LUOGO COMUNE
ROMANZO A PUNTATE
Geco (VIII)



      

di Gualberto Alvino

 

 

Non è venuto. Almeno credo: sono completamente asciutta, la cinta del pigiama è annodata, non c’è nessun odore nella stanza e ho un vuoto qua sotto che mi affaccerei al balcone e inviterei su il primo che passa. Ho provato a chiamarlo per sapere che devo fare ma non risponde. Saranno arrivate le stoffe. Quando arrivano le stoffe stacca tutto, smette di vivere: chiude le saracinesche, spranga porte e finestre, via le scarpe e non si lascia avvicinare da nessuno, nemmeno dal figlio, per cui si farebbe ammazzare: anni fa l’ho visto massacrare con una mano tre balordi che s’erano permessi di storpiargli il nome (tutto in lui si misura in termini di potenza, ed è questo che mi attrae, forse perché identifico forza bruta e decisione, da sempre il mio miraggio). Comunque se mi vuole mi cerca. In fondo è meglio, molto meglio così, amore mio: più tempo per noi, finalmente. Ne sentivo il bisogno.

 

 

Due parole in gran fretta.

Sparito. Dissolto. Ogni settimana mi manda montagne di provviste e un abito da sera, ma di lui manco l’ombra. Viene mentre sono via, e non fa niente per nasconderlo: la stampante ha ripreso a funzionare, il tubo della lavastoviglie non perde più, il cavalletto poggia a terra senza zoppicare e l’appendiquadri del soggiorno regge un bisonte. Chi può essere stato? Il padrone di casa? Ha una copia delle chiavi ma non si farebbe vivo neanche se crollasse il palazzo (l’anno scorso è scoppiata la tubatura del gas, due morti, quattro famiglie sloggiate e lui s’è presentato dopo un mese col suo sorriso imbecille sul faccione da ghiro in letargo, posso fare qualcosa? Le donne stavano per farlo a pezzi). Io stessa senza accorgermene, viste le mie continue amnesie? No, è opera sua, sua: lo vedo dall’ordine, dalla pulizia: non una macchia, non un attrezzo fuori posto, e il profumo di gesso umido è inconfondibile, l’aria ne è satura.

Cibi prelibati, abiti di lusso. Forse hai ragione: in me non vede altro che un corpo da vestire, sostentare. Un corpo che sa di poter plasmare senza incontrare resistenza, come con la stoffa. Può essere. Guardando le cose dal tuo punto di vista riconosco che può essere.

(E se fosse il suo modo di riconciliarmi con la vita? Un modo spiccio, primitivo, lo ammetto, ma non senti la tenerezza?)

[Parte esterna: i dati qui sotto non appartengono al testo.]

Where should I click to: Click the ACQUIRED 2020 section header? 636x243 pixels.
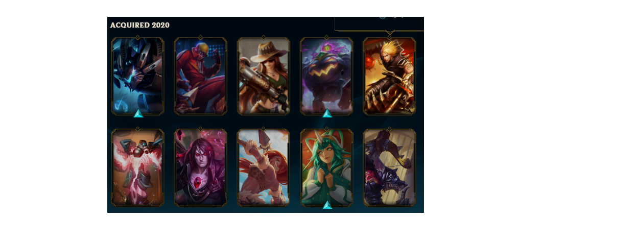[x=140, y=25]
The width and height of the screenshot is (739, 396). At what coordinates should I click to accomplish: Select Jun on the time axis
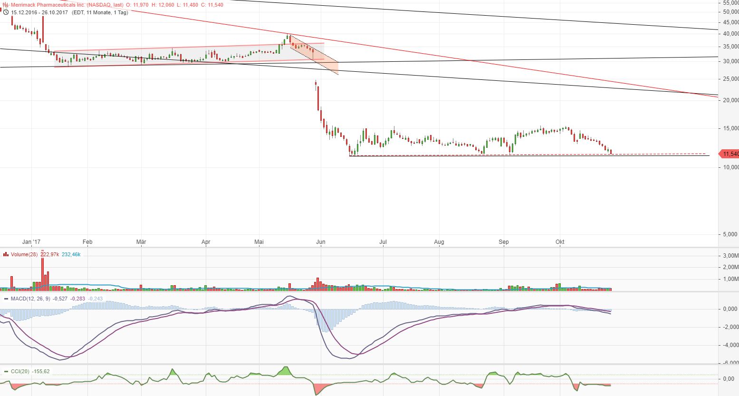(x=321, y=242)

Sì, spesso mi colpisce così forte che perdo i sensi, e al risveglio mi trovo sola, al buio, stacca la corrente quando mi punisce, sarò morta, annaspo, le voci sorde della gente, sollevo le braccia per forzare il coperchio della bara, invece isso il tavolo e tutto mi crolla addosso. Lo fa senza cattiveria: dice che se dovesse accadermi qualcosa si sdraierebbe accanto a me, si farebbe mordere da un aspide «come quella regina» e darebbe fuoco alla casa. Ne sarebbe capace, lo conosco, perciò voglio trovare il modo d’accontentarlo.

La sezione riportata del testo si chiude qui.